Source: National Statistics Institute
==Geography==
The city is located on Km. 390 of Route 5, 113 km south-southwest of Rivera, the capital city of the Rivera Department. Routes 26 and 31 also meet Route 5 within the city limits. The stream Arroyo Tacuarembó Chico, a tributary of Río Tacuarembó, flows through the north part of the city. As of the census of 2011, it is the eighth most populated city of the country.
===Climate===
Tacuarembó has a humid subtropical climate, described by the Köppen climate classification as Cfa.

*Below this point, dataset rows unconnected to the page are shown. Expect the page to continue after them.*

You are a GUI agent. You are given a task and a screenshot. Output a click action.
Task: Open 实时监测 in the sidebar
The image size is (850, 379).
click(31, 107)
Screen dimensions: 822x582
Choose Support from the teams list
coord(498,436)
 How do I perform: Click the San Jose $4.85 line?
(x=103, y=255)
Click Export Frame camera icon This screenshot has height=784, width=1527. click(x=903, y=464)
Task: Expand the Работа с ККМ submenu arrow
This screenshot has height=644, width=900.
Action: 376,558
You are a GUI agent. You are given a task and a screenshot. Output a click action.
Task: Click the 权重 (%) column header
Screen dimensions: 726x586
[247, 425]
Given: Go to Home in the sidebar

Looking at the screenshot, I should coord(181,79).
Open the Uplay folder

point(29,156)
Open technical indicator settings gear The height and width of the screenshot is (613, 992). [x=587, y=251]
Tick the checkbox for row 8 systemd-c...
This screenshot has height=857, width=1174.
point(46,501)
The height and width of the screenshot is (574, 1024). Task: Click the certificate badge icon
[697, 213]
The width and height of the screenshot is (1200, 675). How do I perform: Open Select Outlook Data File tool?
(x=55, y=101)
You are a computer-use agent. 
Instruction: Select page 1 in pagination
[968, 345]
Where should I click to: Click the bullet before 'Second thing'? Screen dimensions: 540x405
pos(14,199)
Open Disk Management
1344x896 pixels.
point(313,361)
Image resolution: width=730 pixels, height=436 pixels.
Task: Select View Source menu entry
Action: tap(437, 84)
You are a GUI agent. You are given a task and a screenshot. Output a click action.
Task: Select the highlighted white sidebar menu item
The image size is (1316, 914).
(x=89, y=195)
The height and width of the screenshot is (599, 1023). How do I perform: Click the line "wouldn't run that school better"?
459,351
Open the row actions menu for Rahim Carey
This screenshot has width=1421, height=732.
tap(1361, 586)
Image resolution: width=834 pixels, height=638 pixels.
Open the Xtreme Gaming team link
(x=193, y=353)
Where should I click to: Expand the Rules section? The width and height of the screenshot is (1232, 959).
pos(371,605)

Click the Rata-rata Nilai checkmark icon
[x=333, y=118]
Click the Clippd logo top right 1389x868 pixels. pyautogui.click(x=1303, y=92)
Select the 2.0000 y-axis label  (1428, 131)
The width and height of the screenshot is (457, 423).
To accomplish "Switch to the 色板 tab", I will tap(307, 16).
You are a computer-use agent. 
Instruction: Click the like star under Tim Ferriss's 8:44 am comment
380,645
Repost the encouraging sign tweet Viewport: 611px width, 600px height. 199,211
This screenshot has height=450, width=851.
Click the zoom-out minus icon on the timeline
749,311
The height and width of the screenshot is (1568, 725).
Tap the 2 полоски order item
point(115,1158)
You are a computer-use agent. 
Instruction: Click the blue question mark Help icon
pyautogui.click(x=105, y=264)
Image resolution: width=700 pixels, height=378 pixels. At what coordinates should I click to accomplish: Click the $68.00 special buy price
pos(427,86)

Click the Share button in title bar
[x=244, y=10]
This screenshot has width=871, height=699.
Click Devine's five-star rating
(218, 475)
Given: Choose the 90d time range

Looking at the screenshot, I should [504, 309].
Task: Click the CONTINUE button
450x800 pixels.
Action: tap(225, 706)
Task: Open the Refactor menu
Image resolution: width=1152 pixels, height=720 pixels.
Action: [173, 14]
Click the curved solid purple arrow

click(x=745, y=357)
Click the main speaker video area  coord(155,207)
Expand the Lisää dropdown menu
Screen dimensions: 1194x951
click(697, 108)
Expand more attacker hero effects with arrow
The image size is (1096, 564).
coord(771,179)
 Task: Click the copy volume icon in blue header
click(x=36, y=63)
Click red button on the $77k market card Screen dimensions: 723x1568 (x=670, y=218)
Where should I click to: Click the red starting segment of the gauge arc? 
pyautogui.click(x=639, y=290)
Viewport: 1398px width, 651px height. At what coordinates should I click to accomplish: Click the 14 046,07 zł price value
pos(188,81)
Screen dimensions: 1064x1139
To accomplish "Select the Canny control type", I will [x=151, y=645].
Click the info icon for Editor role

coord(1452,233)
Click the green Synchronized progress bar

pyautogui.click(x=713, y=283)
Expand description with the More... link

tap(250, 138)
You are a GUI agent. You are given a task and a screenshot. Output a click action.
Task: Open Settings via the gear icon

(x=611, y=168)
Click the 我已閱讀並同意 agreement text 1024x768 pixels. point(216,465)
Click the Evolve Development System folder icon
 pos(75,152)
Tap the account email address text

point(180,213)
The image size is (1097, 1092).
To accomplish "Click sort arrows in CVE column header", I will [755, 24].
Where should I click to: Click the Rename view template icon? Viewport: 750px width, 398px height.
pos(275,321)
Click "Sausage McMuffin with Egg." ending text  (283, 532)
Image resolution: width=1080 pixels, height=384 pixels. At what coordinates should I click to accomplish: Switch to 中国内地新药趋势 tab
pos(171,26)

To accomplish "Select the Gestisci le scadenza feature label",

Summers are warm to hot and winters are cool, with frequent frosts and fog. The precipitation is evenly distributed throughout the year, with an average of 1,165 mm (45.87 in), and the annual average temperature is 18 °C (64.4 °F).

Climate data for Tacuarembó (1980–2009)
| Month | Jan | Feb | Mar | Apr | May | Jun | Jul | Aug | Sep | Oct | Nov | Dec | Year |
| Mean daily maximum °C (°F) | 30.3 (86.5) | 29.1 (84.4) | 27.6 (81.7) | 23.7 (74.7) | 19.9 (67.8) | 17.1 (62.8) | 17.0 (62.6) | 19.1 (66.4) | 20.1 (68.2) | 23.4 (74.1) | 26.1 (79.0) | 28.7 (83.7) | 23.5 (74.3) |
| Daily mean °C (°F) | 24.5 (76.1) | 23.7 (74.7) | 22.3 (72.1) | 18.7 (65.7) | 15.1 (59.2) | 12.6 (54.7) | 12.2 (54.0) | 13.8 (56.8) | 15.0 (59.0) | 18.1 (64.6) | 20.5 (68.9) | 22.9 (73.2) | 18.3 (64.9) |
| Mean daily minimum °C (°F) | 18.7 (65.7) | 18.4 (65.1) | 17.1 (62.8) | 13.8 (56.8) | 10.4 (50.7) | 8.1 (46.6) | 7.4 (45.3) | 8.6 (47.5) | 9.8 (49.6) | 12.8 (55.0) | 14.9 (58.8) | 17.2 (63.0) | 13.1 (55.6) |
| Average precipitation mm (inches) | 117.6 (4.63) | 137.8 (5.43) | 144.7 (5.70) | 159.3 (6.27) | 126.8 (4.99) | 104.1 (4.10) | 75.2 (2.96) | 79.0 (3.11) | 107.1 (4.22) | 133.5 (5.26) | 120.2 (4.73) | 121.4 (4.78) | 1,426.6 (56.17) |
| Average relative humidity (%) | 66 | 70 | 72 | 74 | 77 | 79 | 76 | 73 | 72 | 71 | 68 | 66 | 72 |
| Mean monthly sunshine hours | 282.1 | 228.8 | 226.3 | 180.0 | 176.7 | 141.0 | 164.3 | 182.9 | 189.0 | 220.1 | 252.0 | 272.8 | 2,516 |
| Mean daily sunshine hours | 9.1 | 8.1 | 7.3 | 6.0 | 5.7 | 4.7 | 5.3 | 5.9 | 6.3 | 7.1 | 8.4 | 8.8 | 6.9 |
Source: Instituto Nacional de Investigación Agropecuaria

==Places of worship==
- St. Fructuosus Cathedral (Roman Catholic)
- Holy Cross Parish Church (Roman Catholic)
- St. Joseph Parish Church (Roman Catholic)
- Our Lady of Lourdes Parish Church (Roman Catholic)

==Notable people==
Writers Circe Maia, Mario Benedetti, Tomás de Mattos, and Jorge Majfud are from Tacuarembó, as is José Núñez, 19th century Nicaraguan politician. Some Uruguayans claim that the tango musician Carlos Gardel was born near Tacuarembó, in the village of Valle Edén. Scholarly consensus is that he was born in Toulouse, France, then raised in Buenos Aires, but as an adult he obtained legal papers saying he was born in Tacuarembó, probably to avoid French military authorities. Adrian Luna who plays for Kerala Blasters in the Indian Super League and dancer Martha Gularte were born here. Painter Gustavo Alamón was also from Tacuarembó.

== In popular culture ==
The city serves as the setting for the short story The Shape of the Sword by Jorge Luis Borges, as well as for the 2010 film Miss Tacuarembó. It is also mentioned in the popular folk song Cuando Cante el Gallo Azul by the duo Larbanois – Carrero, which is based on a poem by Washington Benavides.